PlumbingZone is a site for Plumbing Professionals Only. Please introduce yourself!




www.plumbingzone.com


----------



## dhal22 (Jul 30, 2010)

dannerino said:


> I cannot imagine a good reason that a 4" connection on a catch basin will not connect to a 4" pipe. I bought 4" x 10' pipe, brand Advanced Drainage Systems and a
> NDS6 in. Plastic Round Speed-D Styrene Drainage Catch Basin with 4" connection. They just don't fit together. The male connection on the basin is about 1/32" too big. Why? I cannot be the only person who has run into this problem. I'm sure there is a logical reason, and a simple solution. Would love to hear what the pros would do in this situation, cuz I gotta finish this job quickly.



You want help from us to have the customer avoid hiring us? You are a 
F
you (u)
c
k
i
n
g ee
(effing)
i
d
i
o
t ee........................................


----------



## Logtec (Jun 3, 2018)

Hahah


----------



## dannerino (11 mo ago)

Wow. I see what kind of forum this is. Greedy, selfish, entitled, ignorant, (Trump supporting, probably), ****heads who are only looking out for themselves and have no problem stepping on another guy's neck to earn an extra buck. Those of you who fit this description (and you know who you are even if you won't admit it), are the reason that the term "ugly Americans" was coined. Good day.



I said good day.


----------



## dhal22 (Jul 30, 2010)

Greedy? you mean my mortgage payment makes itself? Selfish? Groceries and utilities are free? Ignorant? I think not. I'm smart enough to not give away my work. Let's go Brandon.

I said 'LET'S GO BRANDON!'.......................


----------



## Logtec (Jun 3, 2018)

Its pretty apparent that you leave NO idea what you’re doing.
You are what is considered a “hack”, people like you make real plumbers look bad.
Now you want free advice from a real plumbers? Idiots like you take food off of our tables, then again, idiots like you put a lot of $$$ in our accounts.. sorry, carry on.
Do you do your job for free???? I bet you don’t


----------



## dhal22 (Jul 30, 2010)

Logtec said:


> Its pretty apparent that you leave NO idea what you’re doing.
> You are what is considered a “hack”, people like you make real plumbers look bad.
> Now you want free advice from a real plumbers?
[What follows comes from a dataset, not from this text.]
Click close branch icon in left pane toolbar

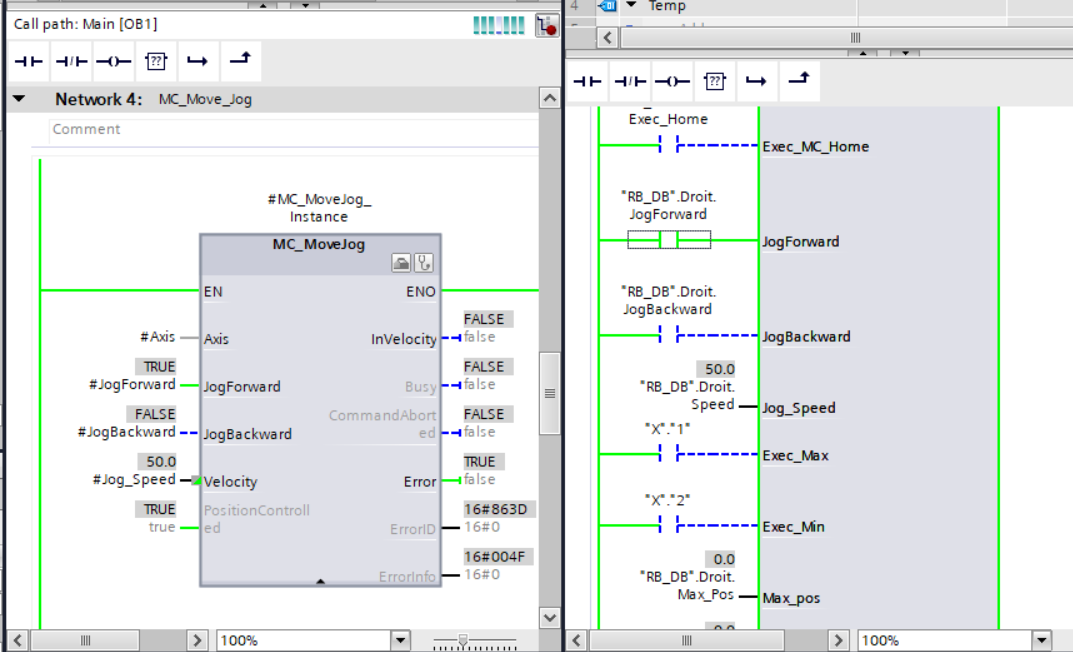pyautogui.click(x=239, y=61)
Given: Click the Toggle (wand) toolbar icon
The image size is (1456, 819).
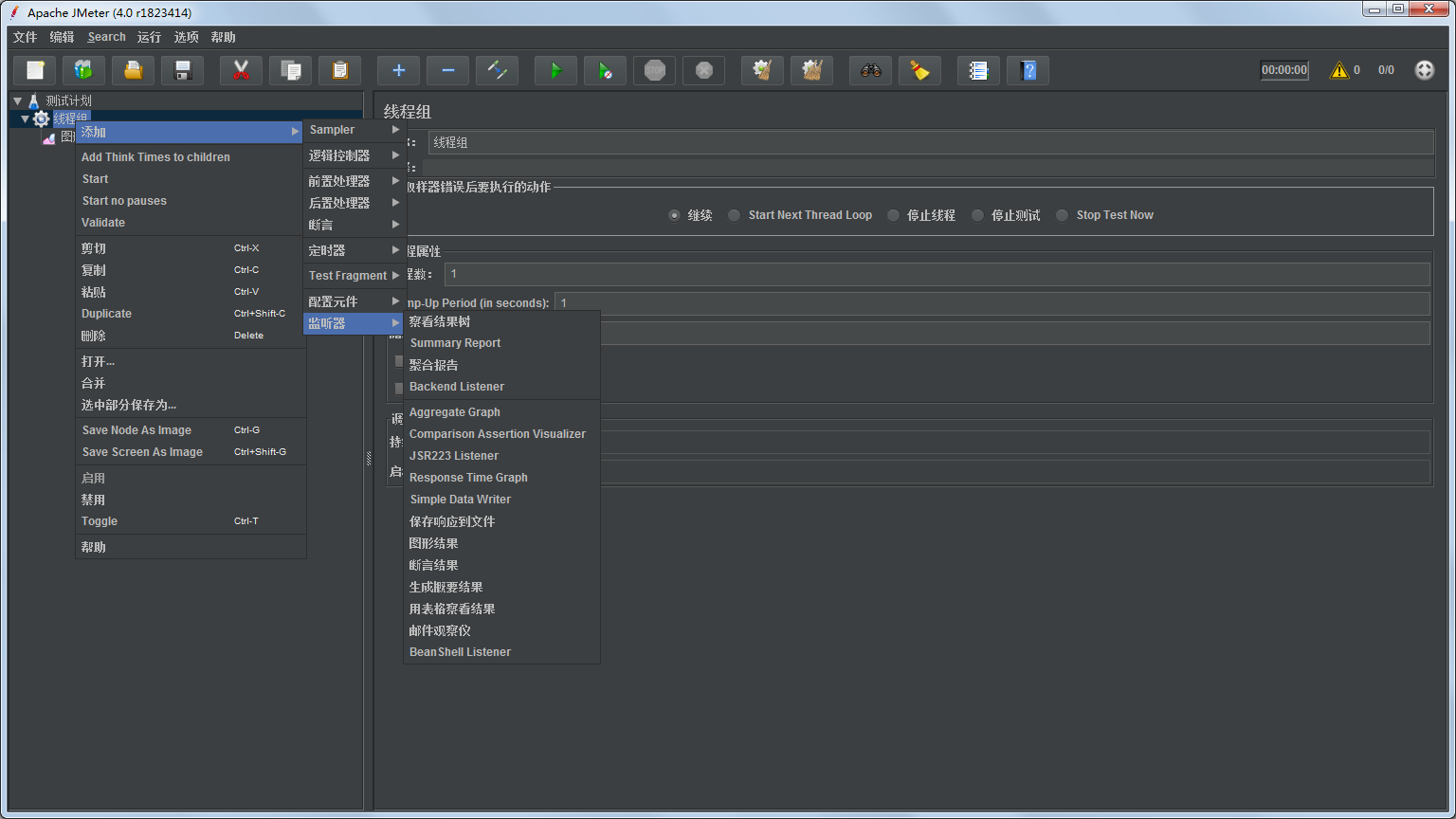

Idiots like you take food off of our tables, then again, idiots like you put a lot of $$$ in our accounts.. sorry, carry on.
> Do you do your job for free???? I bet you don’t



You are correct actually. There is sooooooooooooo much money coming behind these handy hacks and repairing their crappy work.


----------



## Logtec (Jun 3, 2018)

Greedy and selfish? 
No that’s you, - ripping people off not knowing what your doing all the while pretending like you do, selling yourself like a knowledgeable professional when you’re just a stupid Big box store shopping HACK! 

Plumbing is how I feed my family, pay my bills, and support my family, I’ve spent 25+ years building my (very successful) business so I can make money and live comfortably, not give it away for free to a handyman.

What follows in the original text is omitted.